* AIM OF THE TASK
Rewrite the rows below with "Continue shopping" replaced by "Keep shopping" and everything else left unchanged. Omit the pictures from your version.

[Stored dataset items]
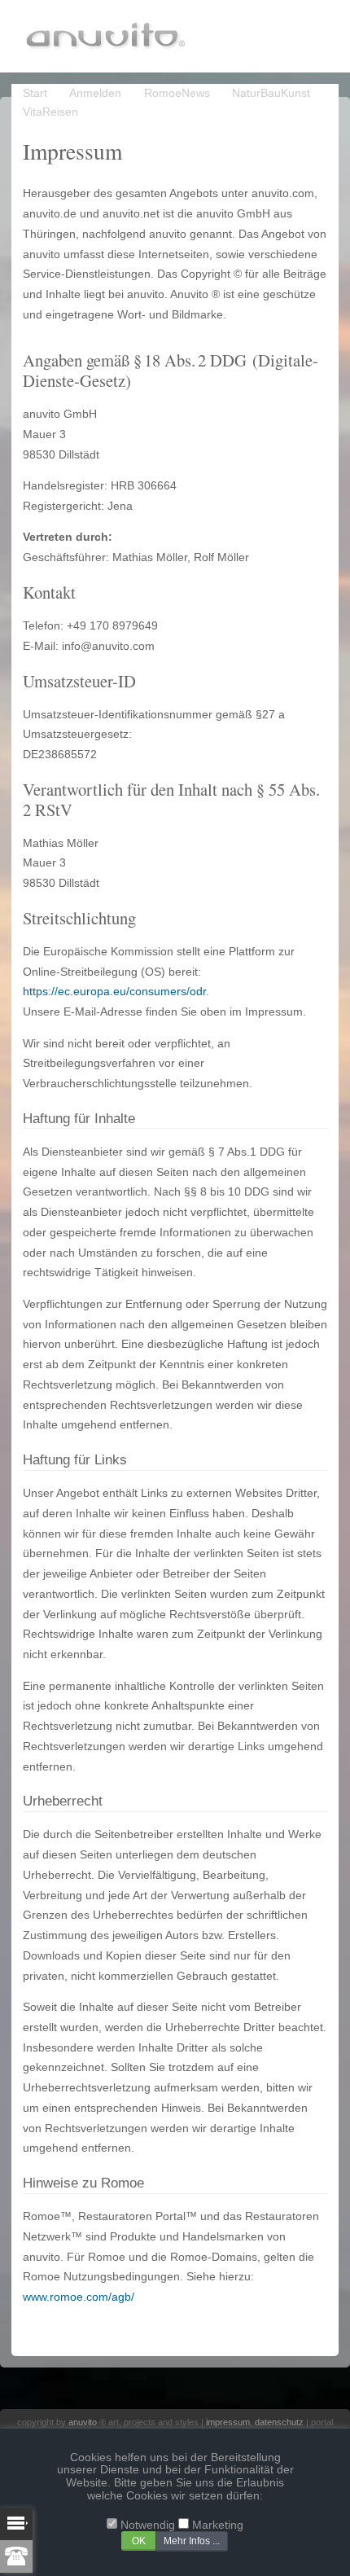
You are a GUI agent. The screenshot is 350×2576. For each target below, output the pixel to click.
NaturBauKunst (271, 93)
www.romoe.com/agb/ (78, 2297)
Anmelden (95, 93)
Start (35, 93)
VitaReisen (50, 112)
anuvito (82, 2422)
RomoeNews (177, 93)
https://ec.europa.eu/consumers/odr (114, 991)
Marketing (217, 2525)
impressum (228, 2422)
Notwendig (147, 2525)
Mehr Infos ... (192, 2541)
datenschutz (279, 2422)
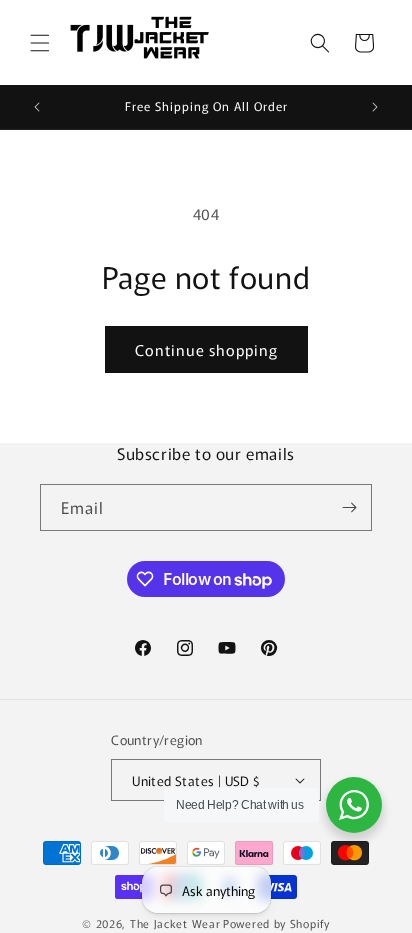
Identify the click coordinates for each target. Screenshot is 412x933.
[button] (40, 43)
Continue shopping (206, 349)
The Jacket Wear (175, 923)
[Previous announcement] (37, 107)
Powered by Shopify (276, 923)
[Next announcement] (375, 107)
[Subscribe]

* REPLY
You are a GUI agent. The screenshot is 350×2576. For each target below, output the pixel to click.
NaturBauKunst (271, 93)
www.romoe.com/agb/ (78, 2297)
Anmelden (95, 93)
Start (35, 93)
VitaReisen (50, 112)
anuvito (82, 2422)
RomoeNews (177, 93)
https://ec.europa.eu/consumers/odr (114, 991)
Marketing (217, 2525)
impressum (228, 2422)
Notwendig (147, 2525)
Mehr Infos ... (192, 2541)
datenschutz (279, 2422)
Identify the click coordinates for each target. Screenshot is 412x933.
[button] (40, 43)
Keep shopping (206, 349)
The Jacket Wear (175, 923)
[Previous announcement] (37, 107)
Powered by Shopify (276, 923)
[Next announcement] (375, 107)
[Subscribe]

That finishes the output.